Bf-Tree supports CPR-style consistent snapshots. A snapshot captures a
consistent prefix of all in-flight transactions to a file, and a tree can later
be reconstructed from such a snapshot file.

To enable snapshots, set `use_snapshot(true)` on the `Config` before creating
the tree. Once enabled, call [`BfTree::cpr_snapshot`] with the destination path
to take a snapshot at any point. Snapshots can be taken concurrently with
ongoing reads and writes; only one snapshot may be in progress at a time.

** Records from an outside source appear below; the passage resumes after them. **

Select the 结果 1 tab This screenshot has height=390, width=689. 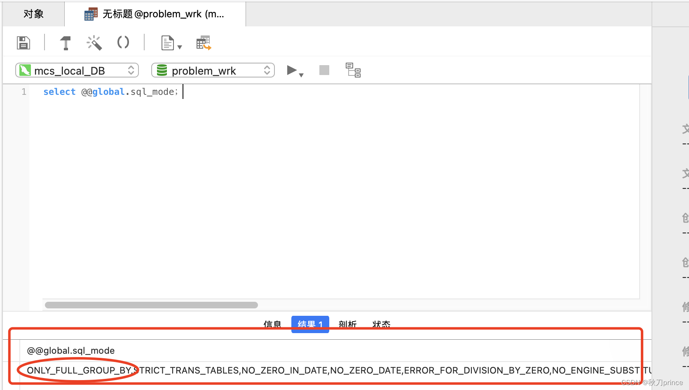coord(310,324)
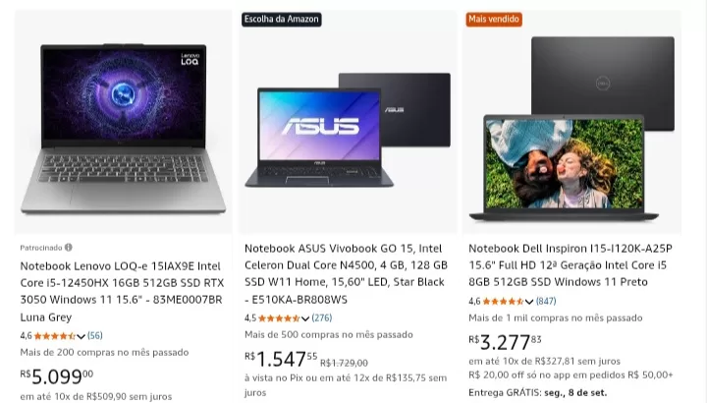Click the ASUS laptop product image
The height and width of the screenshot is (403, 707).
pyautogui.click(x=347, y=126)
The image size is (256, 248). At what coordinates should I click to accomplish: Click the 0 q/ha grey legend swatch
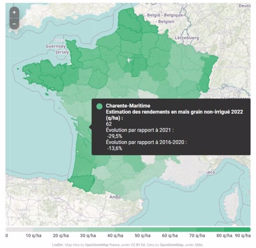(19, 229)
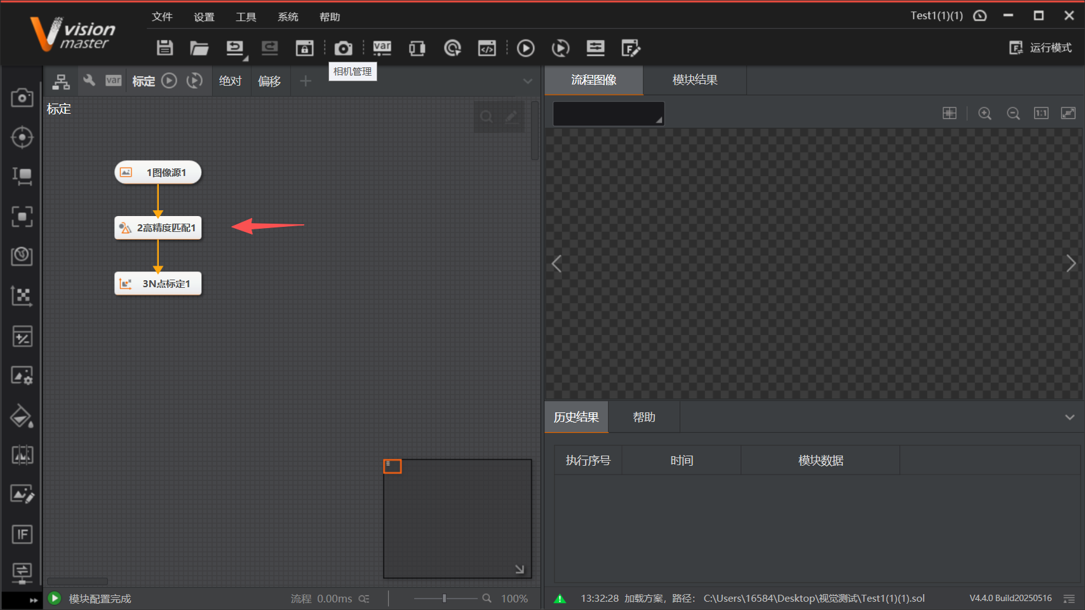Open the logic tools IF icon

22,534
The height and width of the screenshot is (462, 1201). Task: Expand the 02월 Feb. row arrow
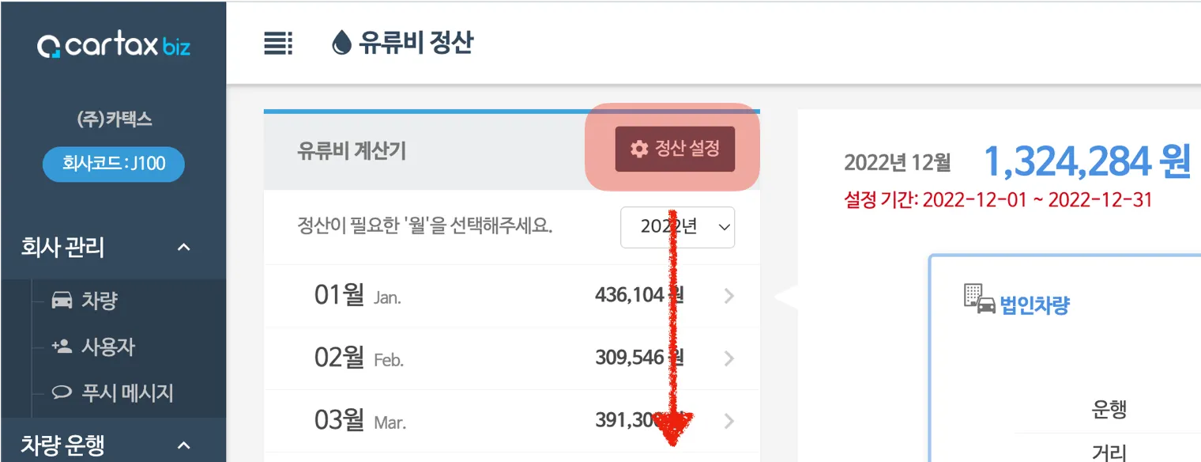[729, 359]
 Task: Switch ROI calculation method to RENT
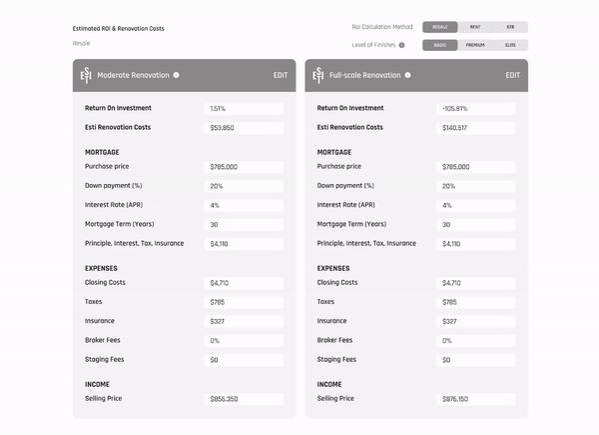(475, 27)
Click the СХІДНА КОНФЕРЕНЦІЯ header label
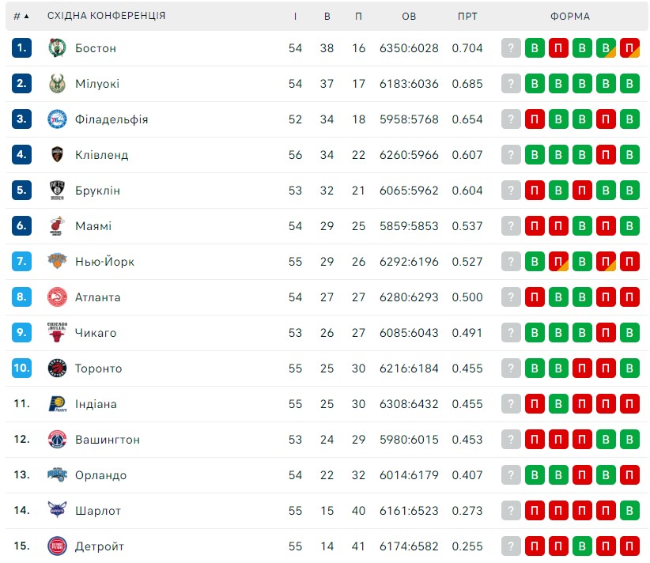 click(106, 16)
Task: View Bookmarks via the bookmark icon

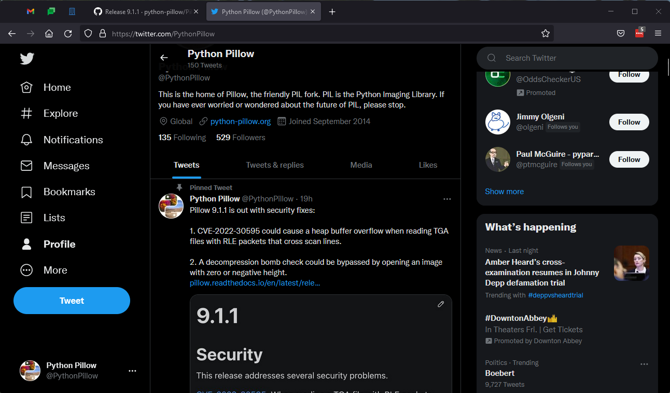Action: [x=26, y=192]
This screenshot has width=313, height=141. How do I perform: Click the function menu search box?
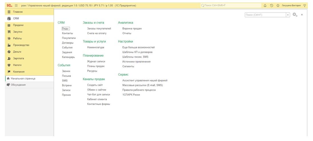pyautogui.click(x=265, y=15)
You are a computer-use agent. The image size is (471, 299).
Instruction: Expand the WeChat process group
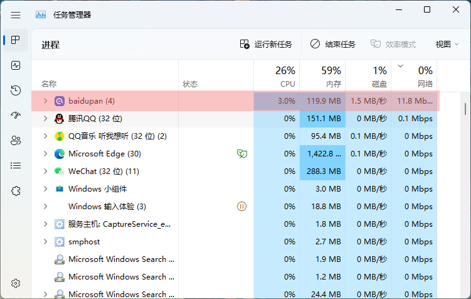(x=45, y=171)
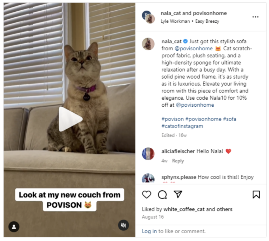This screenshot has width=269, height=241.
Task: Open the #sofa hashtag
Action: 230,119
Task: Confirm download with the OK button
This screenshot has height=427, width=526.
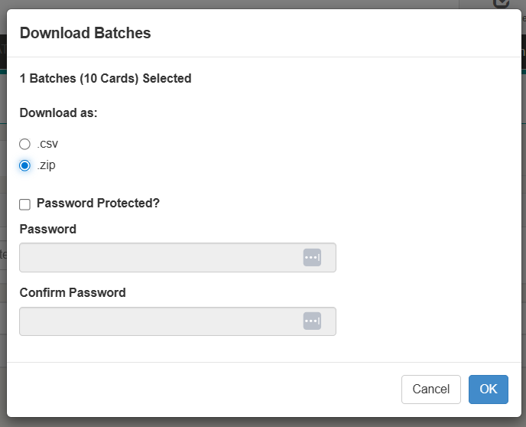Action: (x=488, y=390)

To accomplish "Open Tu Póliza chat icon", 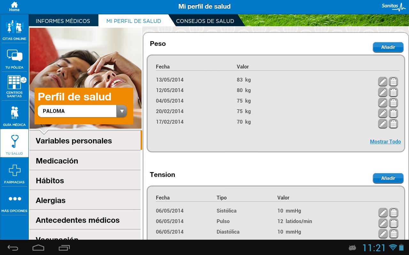I will [14, 58].
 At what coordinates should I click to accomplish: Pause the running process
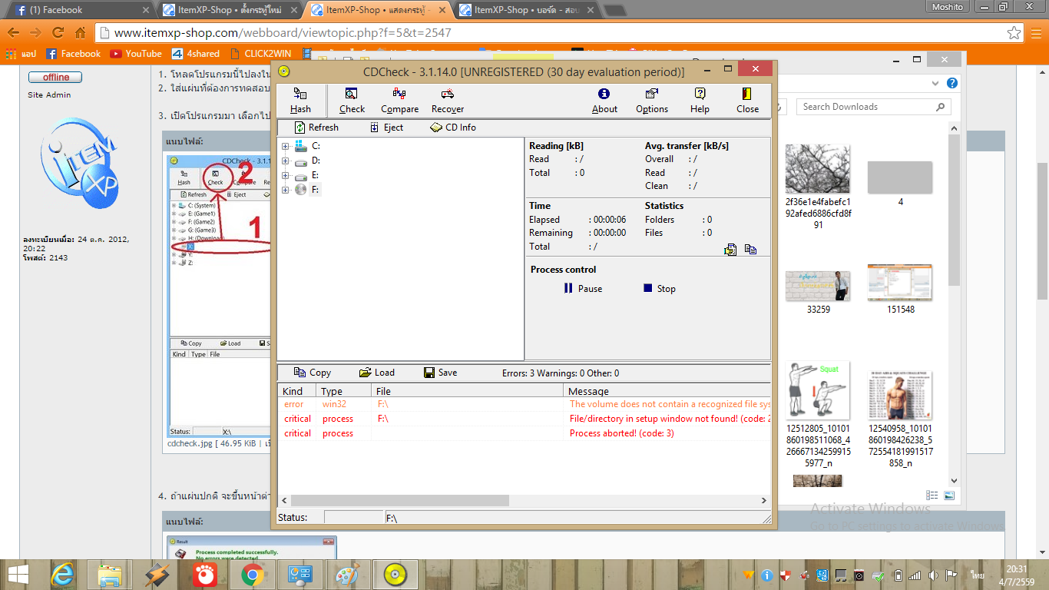pos(583,289)
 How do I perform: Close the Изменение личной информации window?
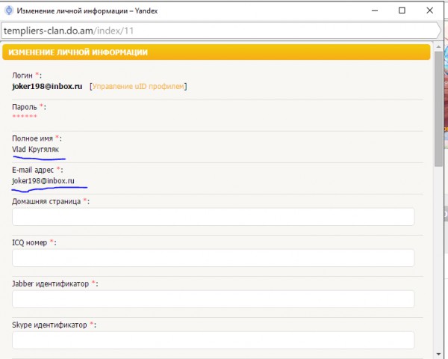429,10
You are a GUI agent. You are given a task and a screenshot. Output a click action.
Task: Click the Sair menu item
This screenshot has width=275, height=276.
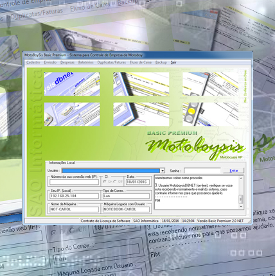click(173, 62)
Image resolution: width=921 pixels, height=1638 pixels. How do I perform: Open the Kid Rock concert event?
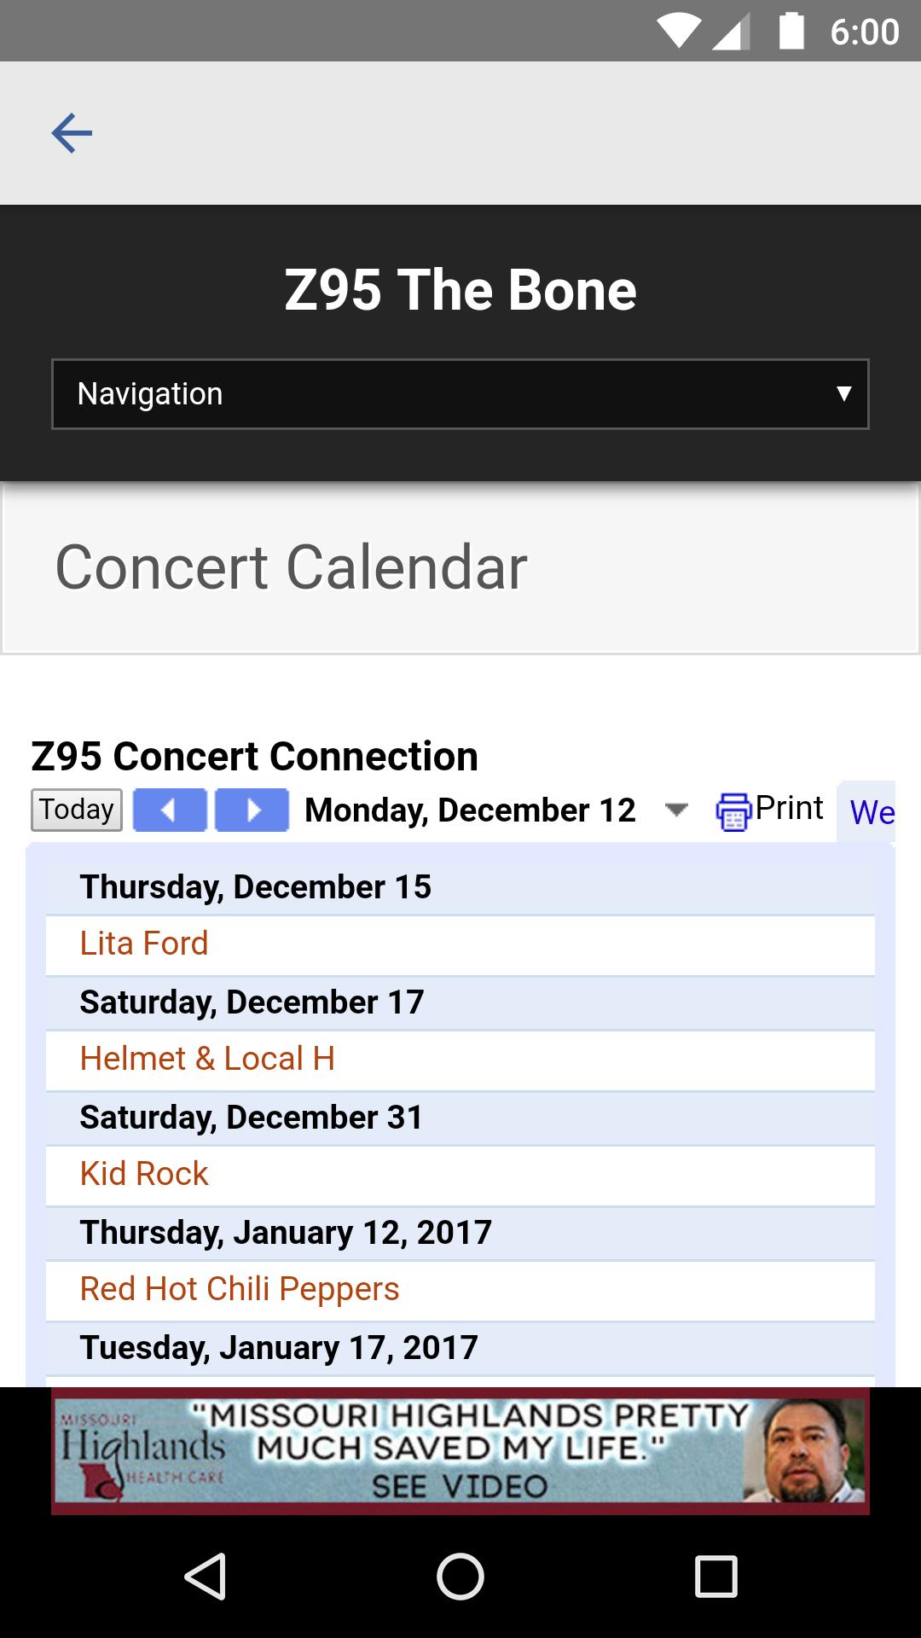(144, 1174)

To recover a tree from a snapshot file, use
[`BfTree::new_from_cpr_snapshot`]. The snapshot file embeds most configuration
fields (record sizes, leaf page size, cache-only flag, etc.), so the caller
only needs to specify the recovery-time options:

- `recovery_snapshot_file_path`: path of the snapshot file to recover from.
- `use_snapshot`: whether the recovered tree should itself support taking new
  snapshots.
- `buffer_ptr`: optional pointer to a pre-allocated cache buffer; pass `None`
  to let Bf-Tree allocate one.
- `buffer_size`: optional override of the cache size stored in the snapshot.
  If smaller than the original, recovery may fail because cached pages from
  the snapshot must fit in memory.
- `wal`: optional write-ahead log configuration for the recovered tree.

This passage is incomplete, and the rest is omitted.